Exercise: Return all lines of the records that contain the word "agent".
■ ■ ■ ■
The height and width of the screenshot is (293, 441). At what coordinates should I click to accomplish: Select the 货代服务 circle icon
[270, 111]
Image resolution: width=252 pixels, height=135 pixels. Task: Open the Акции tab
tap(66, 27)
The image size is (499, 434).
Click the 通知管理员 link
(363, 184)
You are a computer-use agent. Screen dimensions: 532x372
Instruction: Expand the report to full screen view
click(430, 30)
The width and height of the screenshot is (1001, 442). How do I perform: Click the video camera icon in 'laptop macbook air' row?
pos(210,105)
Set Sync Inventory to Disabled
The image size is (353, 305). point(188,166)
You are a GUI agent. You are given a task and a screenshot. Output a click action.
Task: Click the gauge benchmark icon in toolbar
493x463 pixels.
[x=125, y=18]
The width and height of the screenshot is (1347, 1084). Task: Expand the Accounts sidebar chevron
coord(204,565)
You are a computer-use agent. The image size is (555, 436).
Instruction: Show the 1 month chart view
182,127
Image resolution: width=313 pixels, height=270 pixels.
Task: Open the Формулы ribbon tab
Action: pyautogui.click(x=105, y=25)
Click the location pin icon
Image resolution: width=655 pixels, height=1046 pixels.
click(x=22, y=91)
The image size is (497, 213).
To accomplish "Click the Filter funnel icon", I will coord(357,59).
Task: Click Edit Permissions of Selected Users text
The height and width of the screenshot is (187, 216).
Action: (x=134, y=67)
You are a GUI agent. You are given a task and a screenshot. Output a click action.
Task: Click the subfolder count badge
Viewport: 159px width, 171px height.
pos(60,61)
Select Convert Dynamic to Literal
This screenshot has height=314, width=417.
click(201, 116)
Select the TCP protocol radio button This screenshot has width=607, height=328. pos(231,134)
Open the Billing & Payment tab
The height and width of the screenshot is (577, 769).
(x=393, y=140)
■ ■ ■ ■
Completed task:
You are a computer-use agent. Screen dimensions: 532x372
You are a GUI agent. You are given a task and a screenshot. Output a click action.
You are a computer-use agent. The image size is (555, 436).
You are a GUI agent. You are given a task and a screenshot. Output a click action.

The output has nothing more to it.